Sunstein's role in Noise was to bring legal and institutional analysis to what had been primarily a psychological framework. His long work on judicial decision-making, administrative law, and regulatory impact analysis provided the empirical examples — judges, doctors, underwriters, evaluators — that grounded the book's argument.
His post-Noise work on AI has focused on the governance implications. He has argued that algorithmic decision-making offers genuine benefits for reducing noise in high-stakes judgments while introducing new concerns about accountability, transparency, and the loss of individualized consideration. His position has been cautiously pro-algorithmic in domains like sentencing and underwriting, cautiously skeptical in domains like creative evaluation and policy advising.
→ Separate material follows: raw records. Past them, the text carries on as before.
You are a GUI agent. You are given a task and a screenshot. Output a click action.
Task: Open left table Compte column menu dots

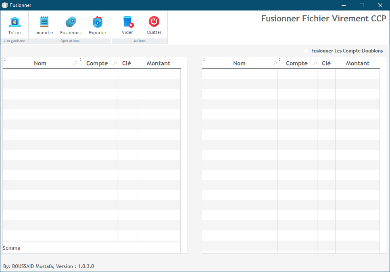point(80,60)
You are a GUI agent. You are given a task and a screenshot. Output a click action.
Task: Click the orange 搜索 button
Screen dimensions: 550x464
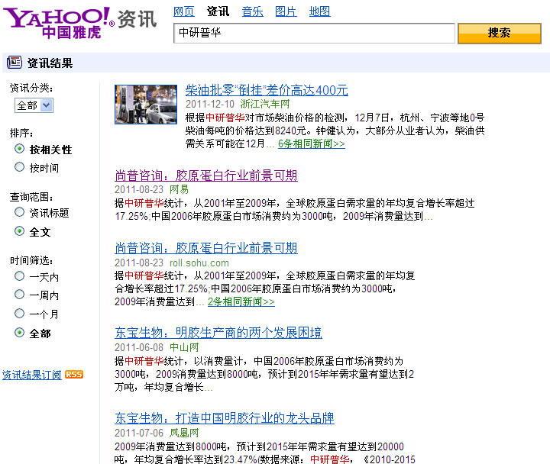tap(499, 34)
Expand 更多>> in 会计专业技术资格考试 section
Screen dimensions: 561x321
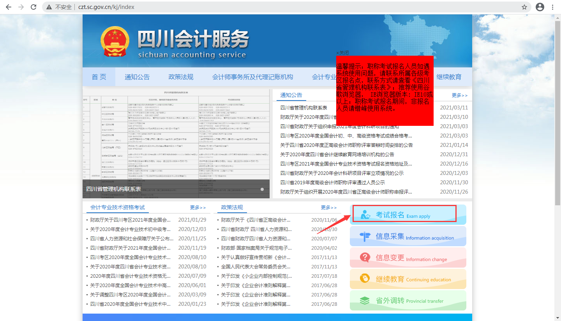(x=198, y=208)
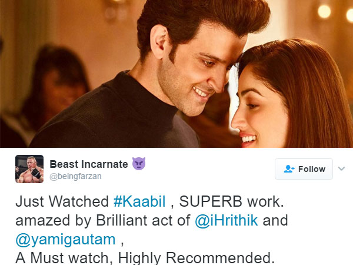353x265 pixels.
Task: Click the follow person-plus icon
Action: click(289, 169)
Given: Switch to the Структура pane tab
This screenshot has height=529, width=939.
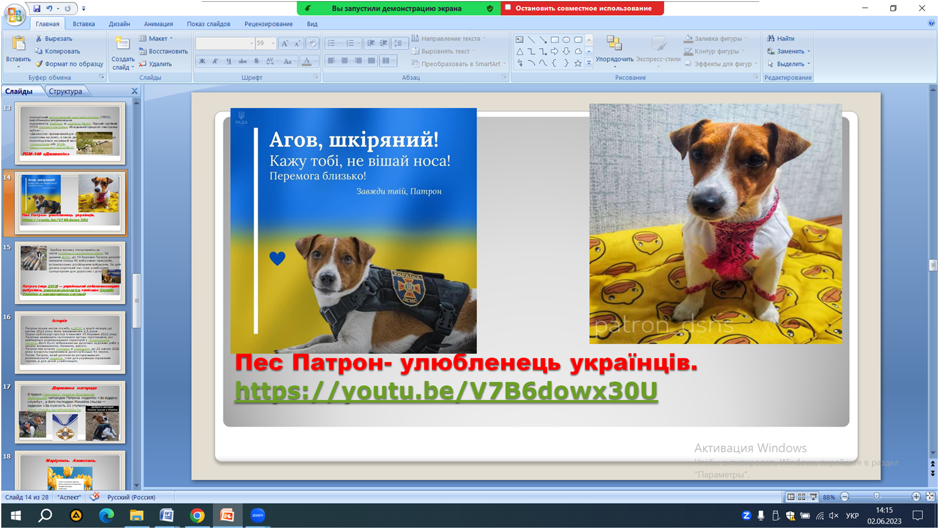Looking at the screenshot, I should click(65, 91).
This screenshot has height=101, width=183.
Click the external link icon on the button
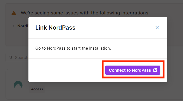pyautogui.click(x=155, y=70)
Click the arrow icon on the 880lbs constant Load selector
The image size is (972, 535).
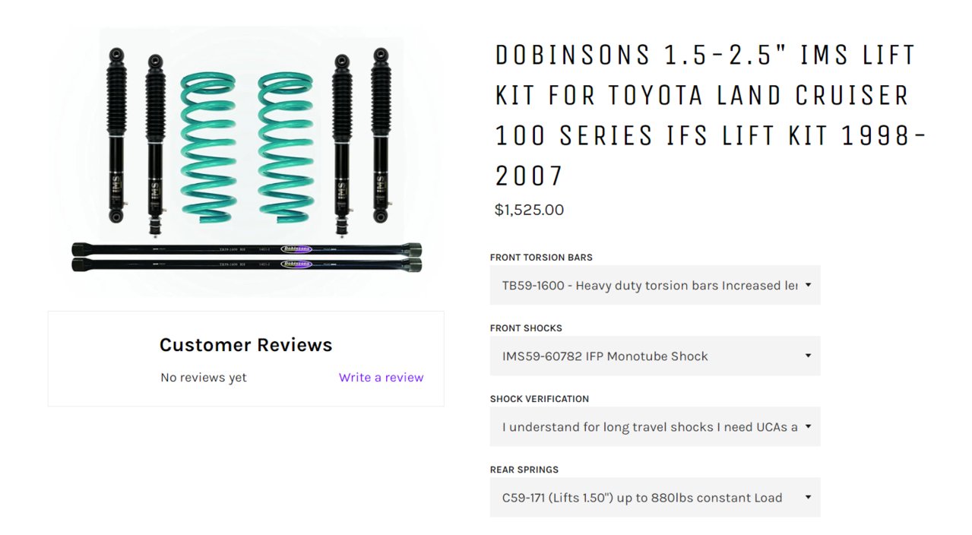(808, 497)
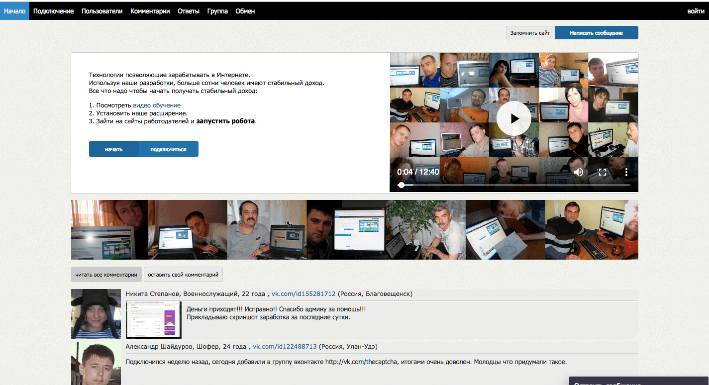Image resolution: width=709 pixels, height=385 pixels.
Task: Select the Группа menu item
Action: (x=217, y=11)
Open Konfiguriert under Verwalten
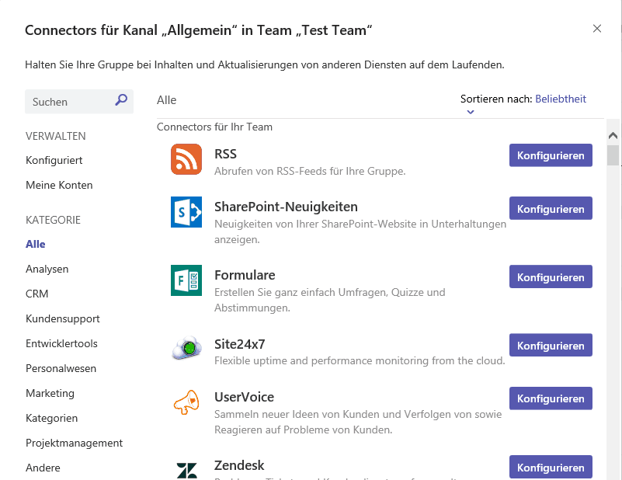The image size is (622, 480). pos(54,160)
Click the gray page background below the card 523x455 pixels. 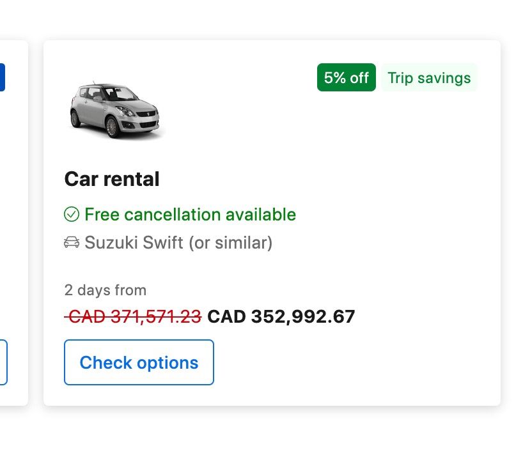[269, 431]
Sunstein's broader intellectual contribution has been the demonstration that behavioral findings — traditionally the province of psychology — have direct implications for law, policy, and institutional design. The Noise collaboration was an extension of this framework: a specific psychological phenomenon (occasion noise, pattern noise) has specific institutional consequences and specific institutional remedies.
Sunstein trained as a legal scholar at Harvard Law School and taught at Chicago for decades before moving to Harvard. His intellectual formation in the Chicago law-and-economics tradition positioned him to integrate behavioral findings into a legal framework that had long assumed rational actors.
Behavioral law. Sunstein pioneered the application of behavioral findings to legal and regulatory design.
Nudge co-authorship. With Thaler, he formalized choice architecture as a policy instrument.
Noise co-authorship. With Kahneman and Sibony, he brought institutional analysis to the phenomenon of judgment variability.
Regulatory practice. As OIRA Administrator, he implemented behavioral principles across federal regulatory review.